(GIVEN EXERCISE 1) Can you condense the paragraph of the article on Colorado's 2012 legislative session that begins "Colorado's conservation community deemed" into one shorter sentence that keeps its main facts?

(DOCUMENT TEXT)
________________________________________

Colorado conservationists hail strides made in 2012 state legislative session

Colorado’s conservation community deemed the 2012 state legislative session a success this week after it saw a half dozen bills it supported pass and 15 efforts to undermine the environment thwarted.

“Despite the midnight madness at the end of the session, the environment emerged a winner,” Colorado Environmental Coalition Executive Director Elise Jones said. “In the face of numerous attempts to unravel Colorado’s progress on clean air and water, citizens convinced the legislature to hold firm. Coloradans across the state sent a clear message to their lawmakers: We want to continue Colorado’s leadership on renewable energy, we love our outdoor heritage and access to our public lands, and we want strong protections from oil and gas impacts at all levels of government.”

Conservationists highlighted a pair of bipartisan bills passed with wide majorities and signed into law: the Electronic Recycling Jobs Act (SB 133) and the Electric Vehicles Act (HB 1258).

State Sen. Gail Schwartz speaks about new legislation that bans computers, TVs and other other electronics from landfills as Randy Moorman (left) of the Colorado Environmental Coalition looks on. (Photo by Troy Hooper)

“We said in January that this session was about creating jobs — and the conservation community delivered by creating an estimated 2,500 jobs and keeping thousands of tons of hazardous electronic waste out of our landfills with the passing of the bipartisan Electronic Recycling Jobs Act,” said Pete Maysmith, executive director of Colorado Conservation Voters.

“We helped Colorado continue to develop innovative jobs by securing funding for renewable energy and passing legislation to increase electric vehicle stations,” he said.

“This (electronics recycling) legislation will stop the flow of dangerous electronic waste into Colorado landfills, while ensuring easy options for consumers to recycle their old components. It will create jobs, help the environment, and make it easier for us all to reclaim valuable storage space taken up by old electronics,” said Joanne Kron, executive director of ProgressNow Colorado.

________________________________________

(MATERIAL FOR THE TASK)

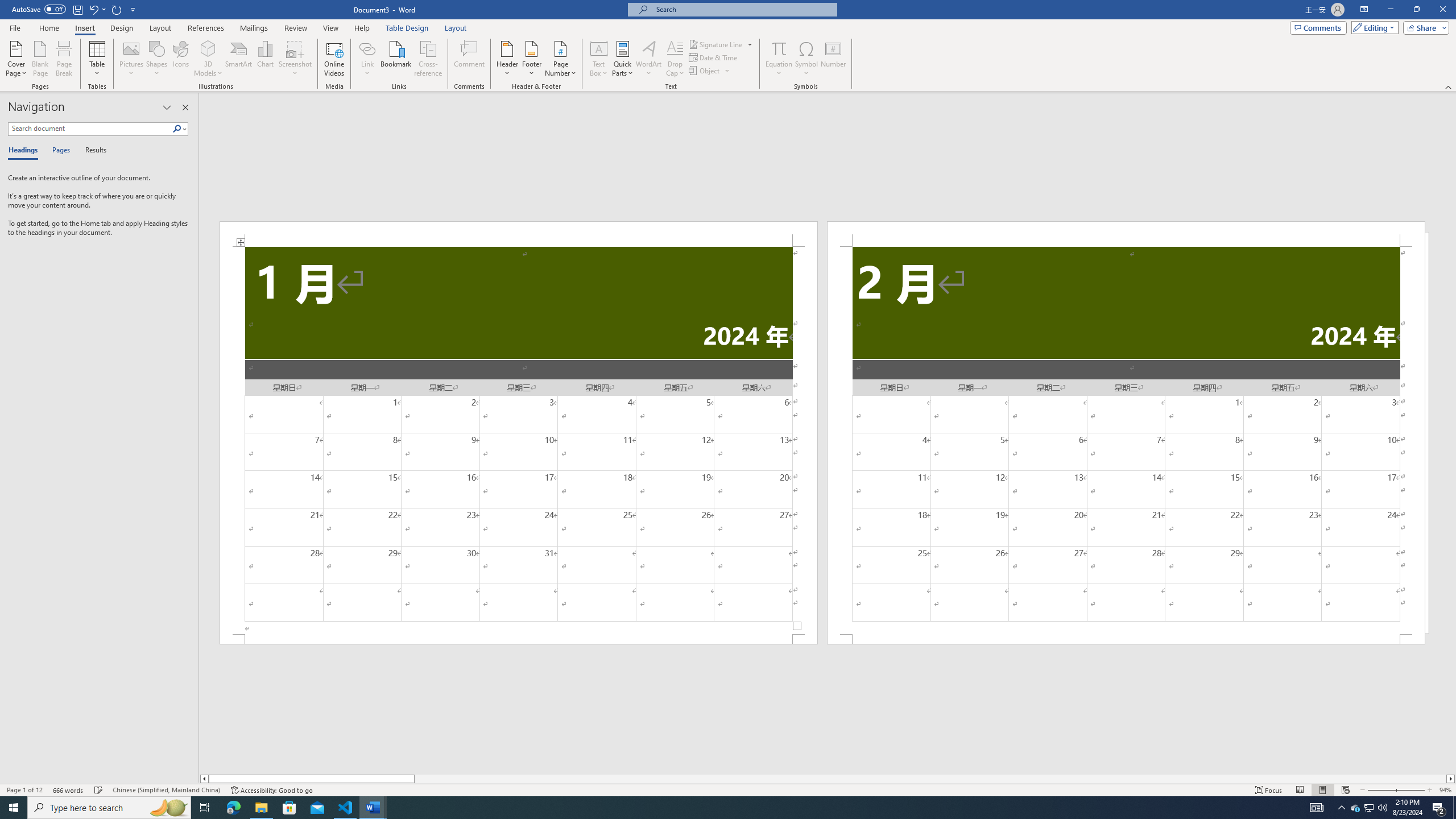
Object... (709, 69)
Link (367, 48)
Page 1 content (518, 439)
Search document (89, 128)
Spelling and Grammar Check Checking (98, 790)
Symbol (806, 58)
Minimize (1390, 9)
References (205, 28)
Class: NetUIImage (177, 128)
Equation (778, 58)
Screenshot (295, 58)
Equation (778, 48)
Given the description of an element on the screen output the (x, y) to click on. 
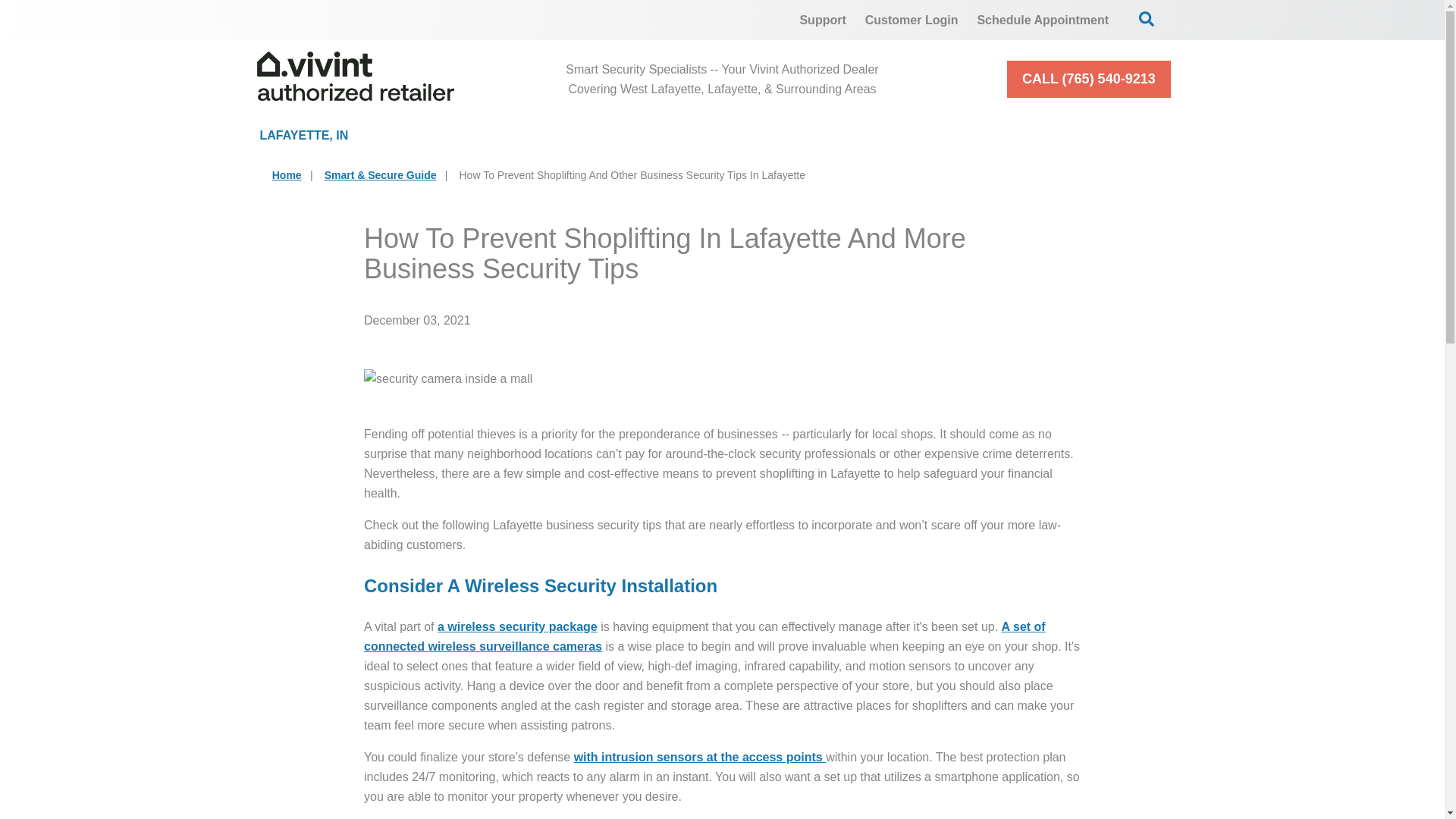
Customer Login (911, 20)
Support (822, 20)
A set of connected wireless surveillance cameras (704, 635)
with intrusion sensors at the access points (700, 757)
Smart Home Automation (864, 135)
Cameras (662, 135)
Open Search (1146, 18)
Home (286, 174)
Vivint Cameras (704, 635)
Home Security (488, 135)
Given the description of an element on the screen output the (x, y) to click on. 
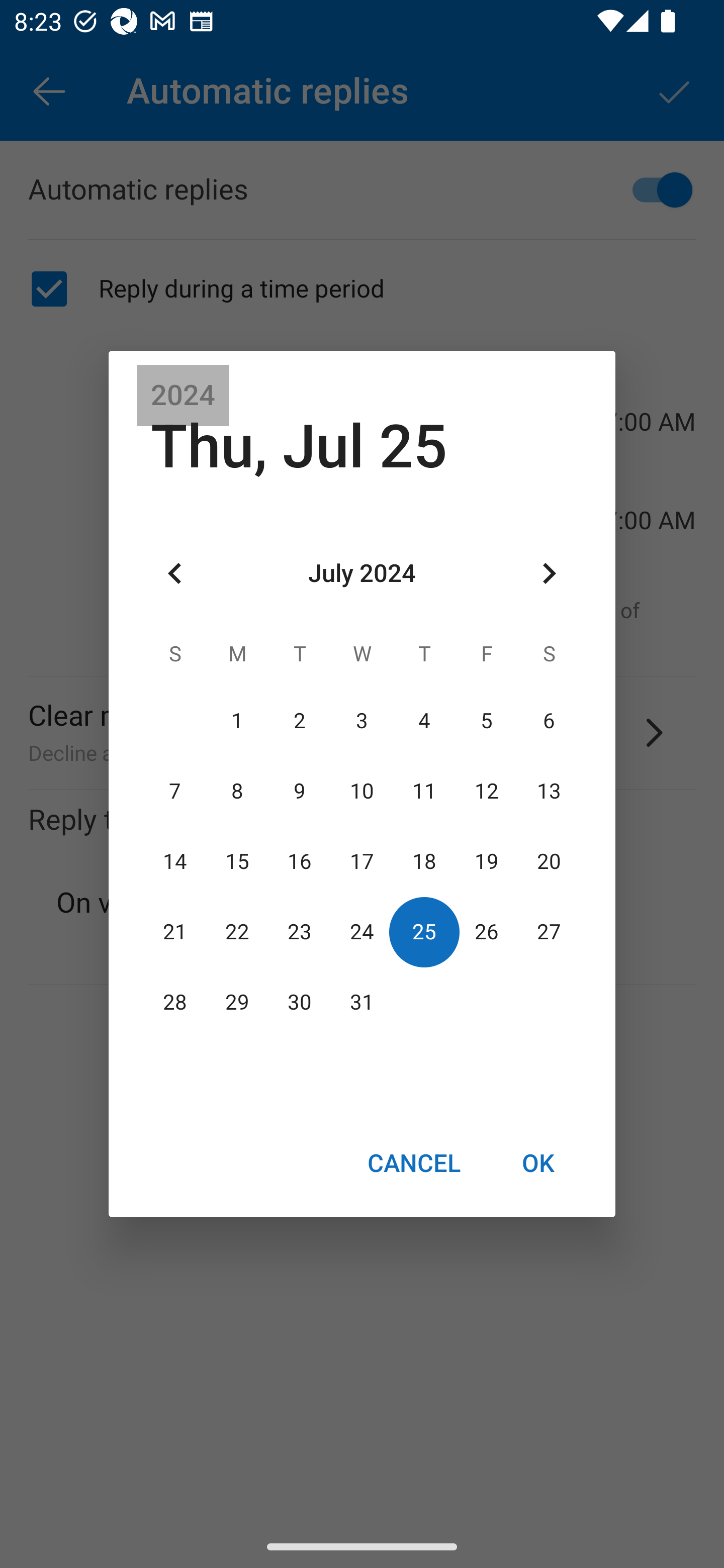
2024 (182, 395)
Thu, Jul 25 (298, 446)
Previous month (174, 573)
Next month (548, 573)
1 01 July 2024 (237, 720)
2 02 July 2024 (299, 720)
3 03 July 2024 (361, 720)
4 04 July 2024 (424, 720)
5 05 July 2024 (486, 720)
6 06 July 2024 (548, 720)
7 07 July 2024 (175, 790)
8 08 July 2024 (237, 790)
9 09 July 2024 (299, 790)
10 10 July 2024 (361, 790)
11 11 July 2024 (424, 790)
12 12 July 2024 (486, 790)
13 13 July 2024 (548, 790)
14 14 July 2024 (175, 861)
15 15 July 2024 (237, 861)
16 16 July 2024 (299, 861)
17 17 July 2024 (361, 861)
18 18 July 2024 (424, 861)
19 19 July 2024 (486, 861)
20 20 July 2024 (548, 861)
21 21 July 2024 (175, 931)
22 22 July 2024 (237, 931)
23 23 July 2024 (299, 931)
24 24 July 2024 (361, 931)
25 25 July 2024 (424, 931)
26 26 July 2024 (486, 931)
27 27 July 2024 (548, 931)
28 28 July 2024 (175, 1002)
29 29 July 2024 (237, 1002)
30 30 July 2024 (299, 1002)
31 31 July 2024 (361, 1002)
CANCEL (413, 1162)
OK (537, 1162)
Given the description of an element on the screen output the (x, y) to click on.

________________________________________

(GIVEN EXERCISE 2) Could you edit the entries, starting with the line with "2024 (182, 395)" and going on through the end of the entries, so that "CANCEL" becomes "DISMISS" and nothing else changes? Give back only those lines.

(CORRECT RESULT 1) Colorado's conservation community called the 2012 legislative session a success: six bills it backed passed and 15 attempts to undermine the environment were blocked.

(CORRECT RESULT 2)
2024 (182, 395)
Thu, Jul 25 (298, 446)
Previous month (174, 573)
Next month (548, 573)
1 01 July 2024 (237, 720)
2 02 July 2024 (299, 720)
3 03 July 2024 (361, 720)
4 04 July 2024 (424, 720)
5 05 July 2024 (486, 720)
6 06 July 2024 (548, 720)
7 07 July 2024 (175, 790)
8 08 July 2024 (237, 790)
9 09 July 2024 (299, 790)
10 10 July 2024 (361, 790)
11 11 July 2024 (424, 790)
12 12 July 2024 (486, 790)
13 13 July 2024 (548, 790)
14 14 July 2024 (175, 861)
15 15 July 2024 (237, 861)
16 16 July 2024 (299, 861)
17 17 July 2024 (361, 861)
18 18 July 2024 (424, 861)
19 19 July 2024 (486, 861)
20 20 July 2024 (548, 861)
21 21 July 2024 (175, 931)
22 22 July 2024 (237, 931)
23 23 July 2024 (299, 931)
24 24 July 2024 (361, 931)
25 25 July 2024 (424, 931)
26 26 July 2024 (486, 931)
27 27 July 2024 (548, 931)
28 28 July 2024 (175, 1002)
29 29 July 2024 (237, 1002)
30 30 July 2024 (299, 1002)
31 31 July 2024 (361, 1002)
DISMISS (413, 1162)
OK (537, 1162)
Given the description of an element on the screen output the (x, y) to click on.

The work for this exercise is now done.